We didn't see anyone get killed in Yellowstone, but it wasn't for want of trying.  We saw one woman who was jumping up and down in front of a bison, waving her arms and shouting, "Hello, bison!  Hello, pretty bison!" so that it would turn its head for a picture with her.  When it refused to cooperate, she laughed and said, "Bye-bye, pretty bison!" and scampered off.  But the worst was when we saw a bear by the side of the road...

... a grizzly bear.


Okay, I took a picture of it, but using my zoom, and from the safety of my car.  But there were dozens of people who got out of their cars.  Despite the fact that this is clearly the most dangerous animal in the park, and is unpredictable.  And huge.  Which is why you're supposed to carry a whistle and pepper spray with you whenever you hike in the area.

You do know how to tell the different kinds of bear scat apart, right?  Black bears eat a lot of fruit, so black bear poop contains seeds and stems.  Brown bear poop often contains fish bones.  Grizzly bear poop, on the other hand, contains whistles and smells like pepper.

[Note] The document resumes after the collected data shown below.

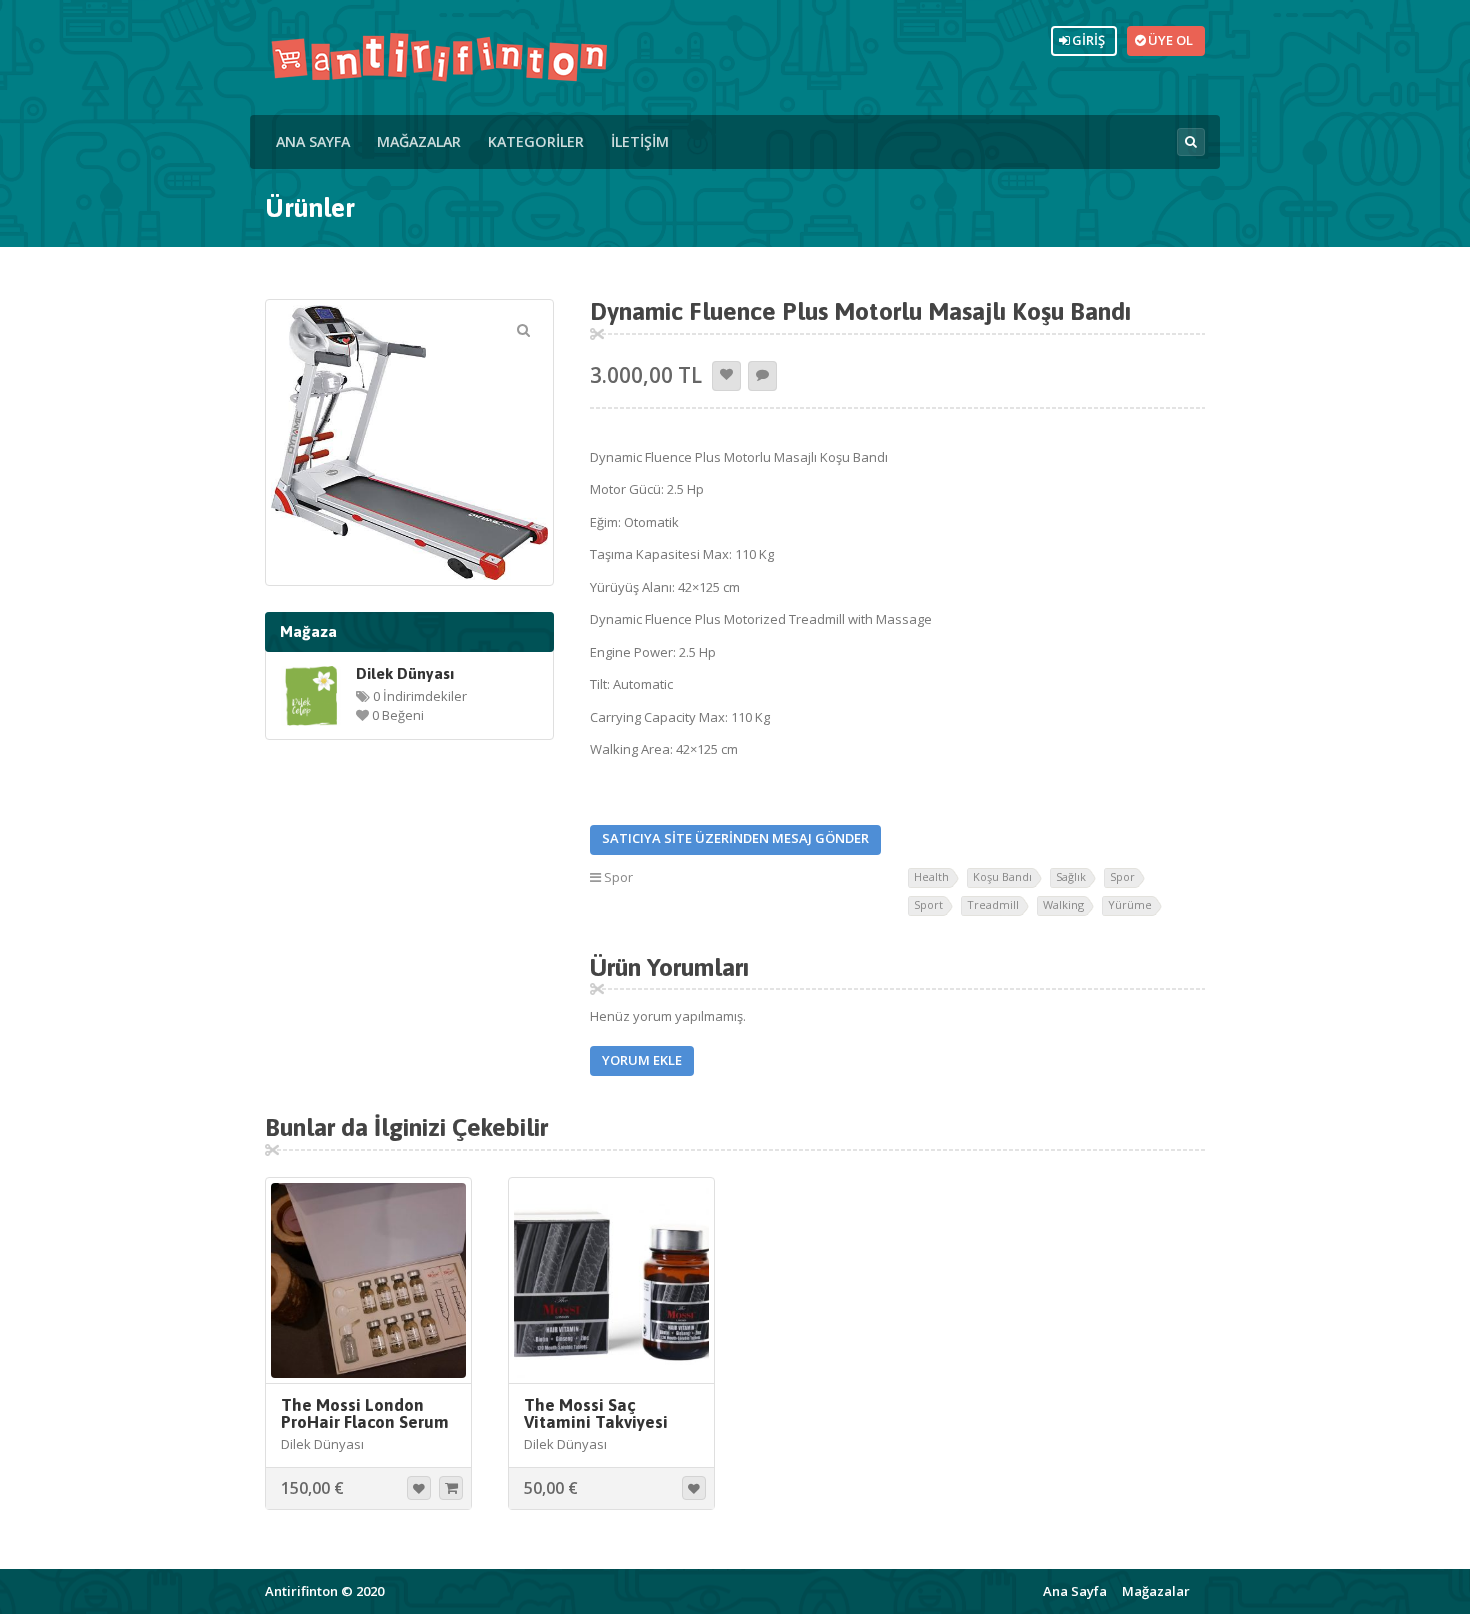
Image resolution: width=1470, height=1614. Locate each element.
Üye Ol (1167, 40)
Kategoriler (536, 141)
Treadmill (993, 904)
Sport (928, 904)
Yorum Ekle (642, 1060)
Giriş (1085, 40)
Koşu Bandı (1002, 876)
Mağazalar (419, 141)
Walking (1063, 904)
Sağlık (1071, 876)
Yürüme (1130, 904)
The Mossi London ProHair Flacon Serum (365, 1413)
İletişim (640, 141)
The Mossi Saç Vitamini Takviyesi (596, 1413)
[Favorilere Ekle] (726, 376)
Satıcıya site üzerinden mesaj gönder (735, 838)
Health (931, 876)
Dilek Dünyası (405, 673)
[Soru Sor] (762, 376)
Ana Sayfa (313, 141)
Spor (618, 877)
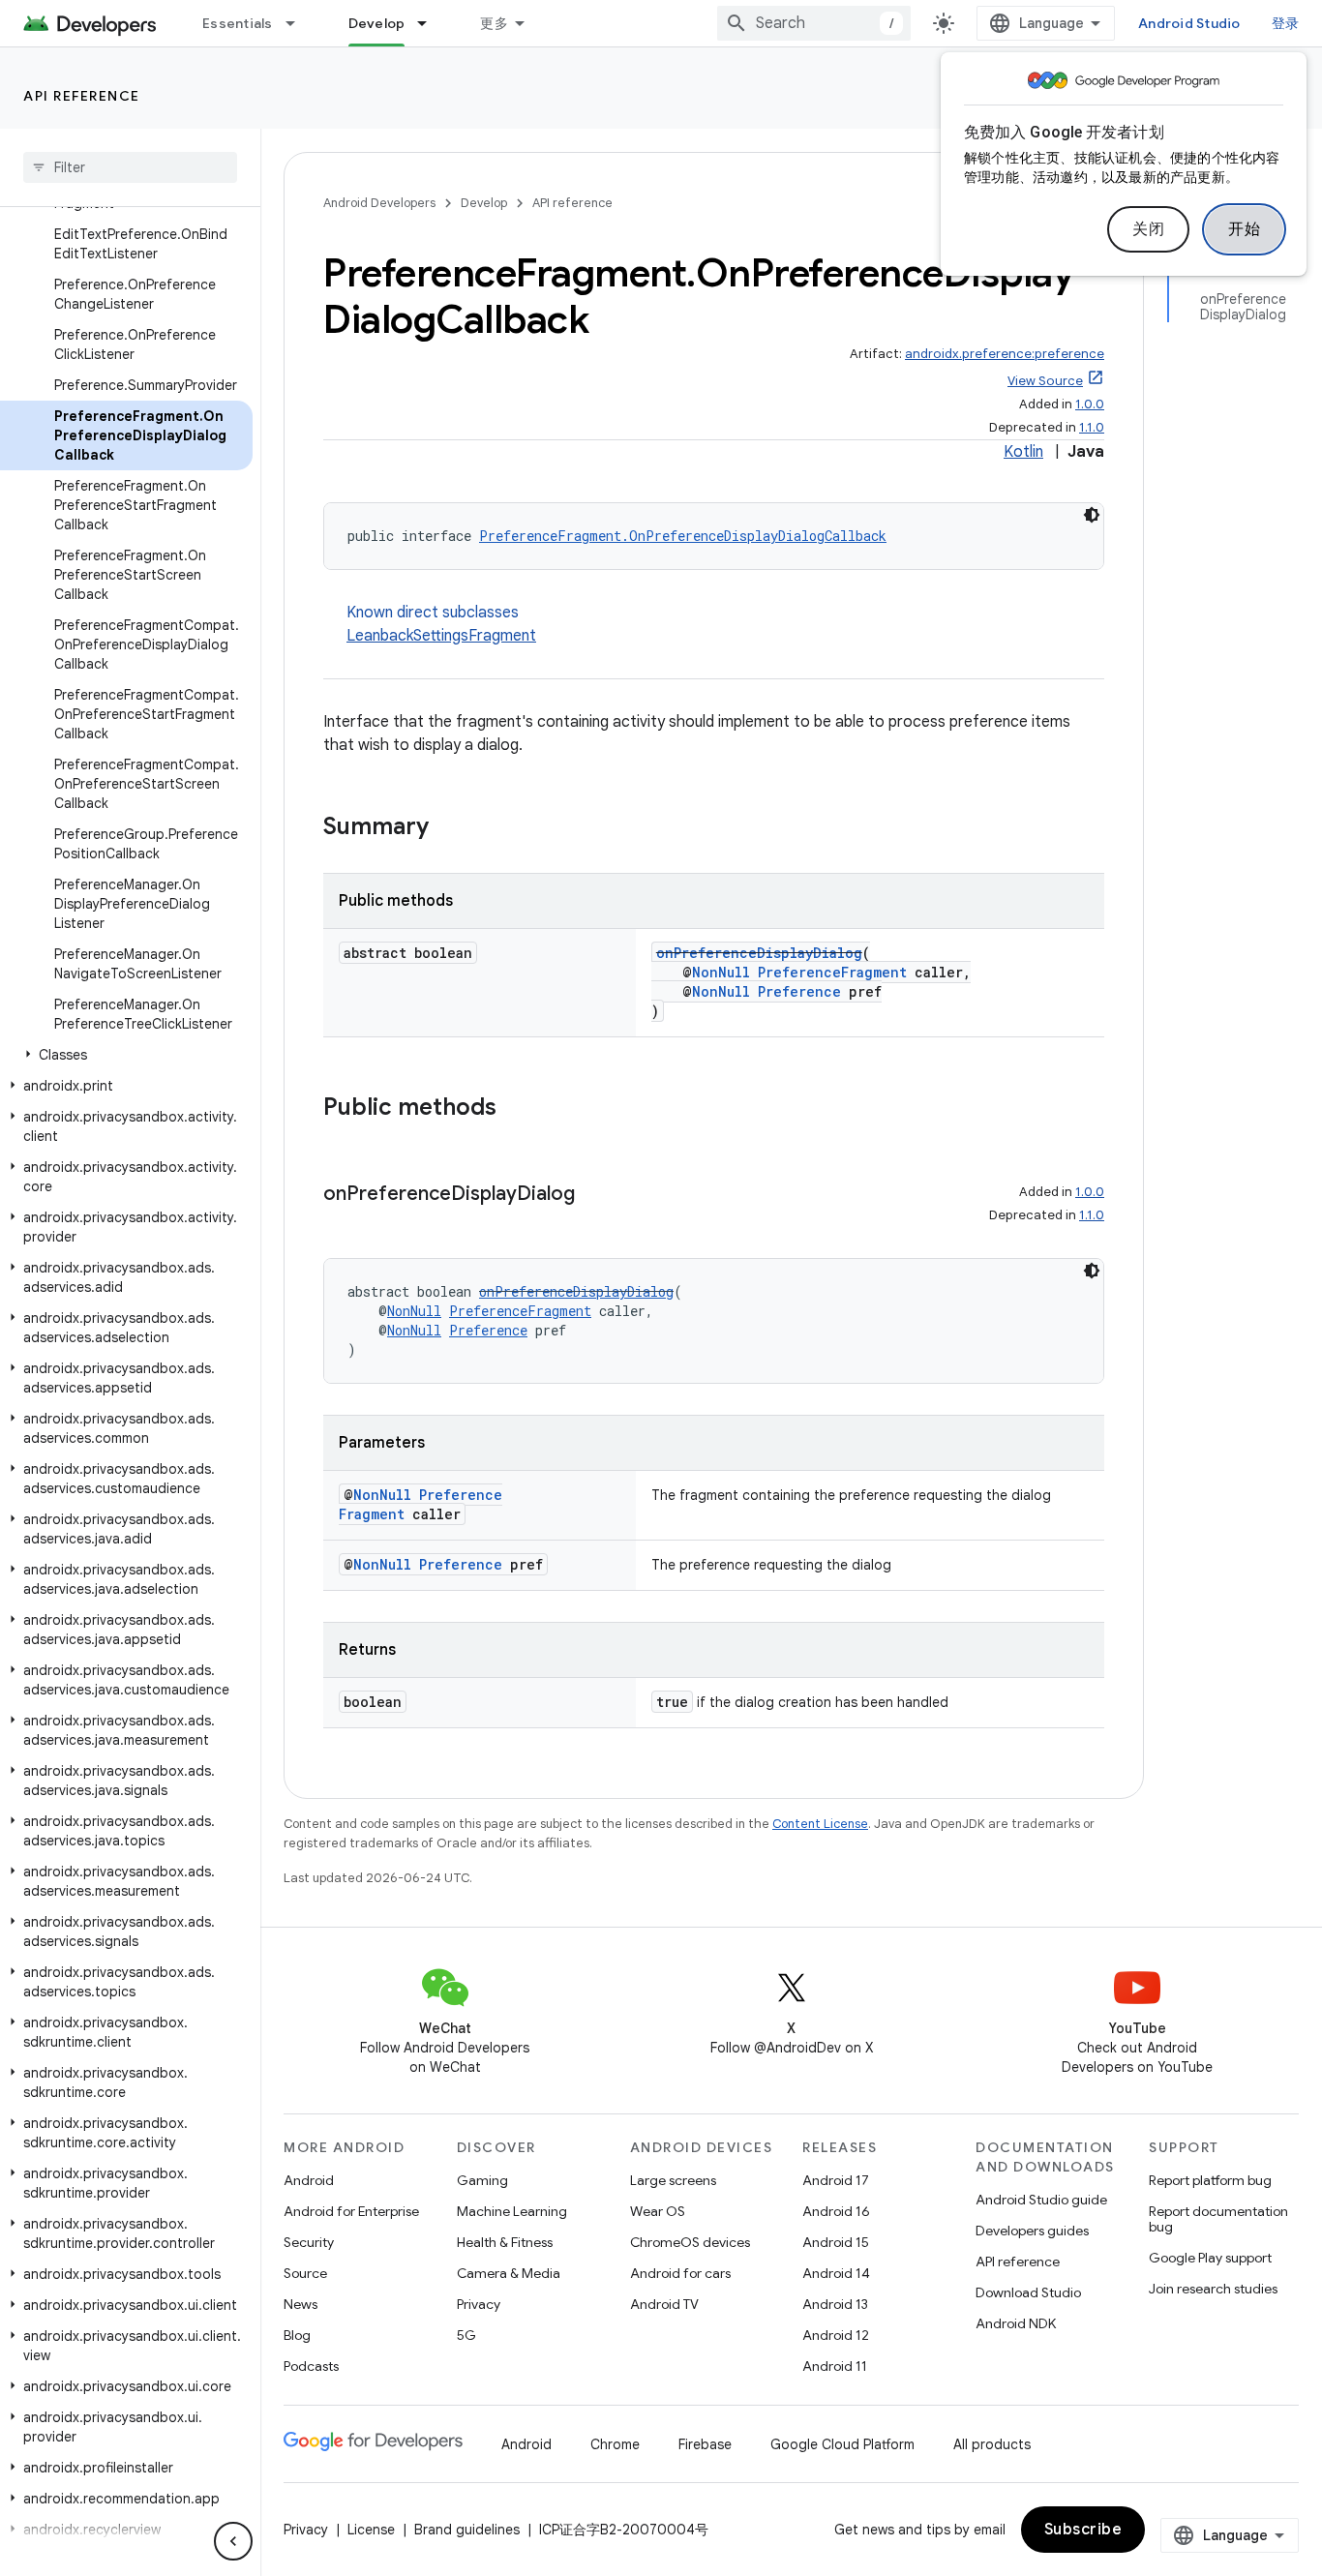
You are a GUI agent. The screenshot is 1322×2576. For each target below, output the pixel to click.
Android (309, 2180)
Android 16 (836, 2211)
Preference (799, 991)
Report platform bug (1210, 2180)
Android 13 (835, 2304)
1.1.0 (1091, 427)
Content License (820, 1823)
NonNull (721, 972)
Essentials (237, 23)
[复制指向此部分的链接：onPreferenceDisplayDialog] (594, 1195)
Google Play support (1210, 2257)
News (300, 2304)
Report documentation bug (1218, 2218)
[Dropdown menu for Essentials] (299, 23)
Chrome (615, 2444)
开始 (1244, 229)
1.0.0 (1089, 404)
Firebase (705, 2444)
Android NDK (1016, 2323)
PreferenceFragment (832, 972)
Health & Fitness (505, 2242)
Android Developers (379, 203)
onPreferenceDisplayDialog (759, 953)
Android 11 (834, 2366)
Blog (297, 2335)
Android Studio (1189, 23)
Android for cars (680, 2273)
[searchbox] (130, 167)
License (371, 2529)
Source (305, 2273)
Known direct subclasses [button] (441, 624)
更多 (494, 23)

But that didn't stop people from acting like complete raving morons, running up to the wild animals and stepping on unstable ground over boiling hot lakes, despite the multitude of signs and warnings that were everywhere.  And I'm sure that if something bad had happened, the last thing that would have gone through these tourists' minds before being mauled and/or cooked to death would have been, "Why didn't someone warn me of the danger?"

But despite all that, the trip was amazing, and I highly recommend it to any of you who like to travel.  Traveling is, I think, the most eye-opening experience out there, and the natural world is full of beautiful, stunning, awe-inspiring places to visit.

And lots of really incredible ducks.